Des piles de dossiers qui s’entassent et des effectifs réduits à peau de chagrin. Dans une lettre ouverte, le syndicat Alliance Police Nationale 06 alerte sur la situation critique des services d’investigation dans les Alpes-Maritimes, qui touche également le commissariat de Cannes.
Face à des chiffres de la délinquance qui s’affolent, le quotidien des policiers nationaux ressemble à une interminable course contre la montre. De Nice à Cannes, les enquêteurs des Alpes-Maritimes suffoquent sous les affaires pendant que les commissariats se vident.
Ce jeudi 6 août, dans une lettre ouverte intitulée « Les services d’investigation des Alpes-Maritimes au fond du gouffre : il y a urgence », le syndicat Alliance Police Nationale 06 interpelle directement l’État sur ce sous-effectif chronique. « Il ne s’agit plus d’une simple alerte, il s’agit d’un appel à une mobilisation immédiate », prévient le secrétaire départemental d’Alliance 06, Julien Hausknecht.
« Une gestion permanente de crise »

Prenez la Brigade des accidents de Nice. Elle alignait 21 enquêteurs il y a dix ans, mais il n’en reste plus que 8 sur le pont. Pire encore, la rentrée de septembre 2026 s’annonce glaciale avec un effectif théorique réduit à 5 agents, dont un seul officier de police judiciaire (OPJ) pour gérer plus de 11.000 procédures.
Même constat du côté des brigades des mineurs et des violences intrafamiliales, où l’activité a grimpé de 323% depuis 2018. « Comment assumer nos missions au service des victimes dans de telles conditions ? Comment peut-on ériger ces contentieux en priorité nationale en laissant mourir ceux qui doivent les traiter ? », s’interroge le policier.
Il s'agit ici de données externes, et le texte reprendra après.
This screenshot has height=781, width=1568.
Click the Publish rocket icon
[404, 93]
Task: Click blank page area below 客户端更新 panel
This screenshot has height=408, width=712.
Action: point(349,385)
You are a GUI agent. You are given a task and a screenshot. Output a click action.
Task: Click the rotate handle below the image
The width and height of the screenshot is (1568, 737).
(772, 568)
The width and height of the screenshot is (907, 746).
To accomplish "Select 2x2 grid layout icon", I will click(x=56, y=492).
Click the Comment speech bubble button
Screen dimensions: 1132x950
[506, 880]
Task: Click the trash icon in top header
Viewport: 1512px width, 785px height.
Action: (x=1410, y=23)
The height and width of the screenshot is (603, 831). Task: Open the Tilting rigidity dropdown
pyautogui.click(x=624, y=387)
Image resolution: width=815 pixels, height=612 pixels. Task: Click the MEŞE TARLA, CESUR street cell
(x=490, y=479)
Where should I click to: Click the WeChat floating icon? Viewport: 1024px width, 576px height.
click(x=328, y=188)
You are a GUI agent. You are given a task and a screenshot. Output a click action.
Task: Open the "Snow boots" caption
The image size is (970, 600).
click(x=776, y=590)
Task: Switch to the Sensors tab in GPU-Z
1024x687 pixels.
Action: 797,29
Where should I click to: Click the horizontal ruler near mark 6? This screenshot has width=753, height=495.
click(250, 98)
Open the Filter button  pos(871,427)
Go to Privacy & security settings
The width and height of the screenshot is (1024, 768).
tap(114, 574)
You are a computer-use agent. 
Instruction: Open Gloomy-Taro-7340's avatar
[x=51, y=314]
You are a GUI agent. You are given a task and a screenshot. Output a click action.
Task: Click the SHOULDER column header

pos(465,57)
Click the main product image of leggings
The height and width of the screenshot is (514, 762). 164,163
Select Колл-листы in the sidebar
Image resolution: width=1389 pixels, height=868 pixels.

Faute de secrétaires en nombre suffisant, les policiers passent désormais des heures à remplir des tableaux et à faire de la paperasse. Les conséquences tombent directement sur les victimes, avec des délais d’enquête qui s’allongent sur plusieurs années. « Les services d’investigation des Alpes-Maritimes sont passés d’une logique de fonctionnement normal à une gestion permanente de crise », indique Alliance 06.
Hémorragie d’effectifs au commissariat de Cannes

Une véritable tempête qui ne sévit pas uniquement dans la capitale azuréenne. L’ouest du département paie aussi un lourd tribut, avec une situation particulièrement tendue du côté de Cannes.
Plus de 14 départs seraient annoncés pour la rentrée de septembre 2026 au sein du commissariat de la rue Edith Cavell. Et ce alors qu’il manquerait plus de 46 agents. Les responsables locaux doivent, eux, sans cesse piocher dans un groupe pour en renflouer un autre afin de garder la tête hors de l’eau.
Une situation inquiétante, dénoncée régulièrement par le maire de Cannes David Lisnard. Avant le début de saison estivale, l’édile était monté au créneau, pointant du doigt le manque d’effectifs de policiers nationaux sur la commune. « J’ignore quels seront les effectifs de police nationale à Cannes cet été », avait-il lancé.
Même refrain du côté de Grasse, Menton ou Cagnes-sur-Mer, victimes d’un manque chronique de fonctionnaires accentué par les arrêts et les mutations.
Pour couronner le tout, le coût de la vie et la crise du logement dans la région font fuir les candidats. Le syndicat Alliance Police Nationale 06 réclame un renfort d’urgence de 40 assistants d’enquête. Mais aussi une prime de fidélisation à la hauteur de la vie chère sur la Côte d’Azur ainsi qu’une indemnité de résidence de 3%, calquée sur le modèle parisien. En attendant des réponses de la hiérarchie, les enquêteurs continuent de trier les urgences sur le volet.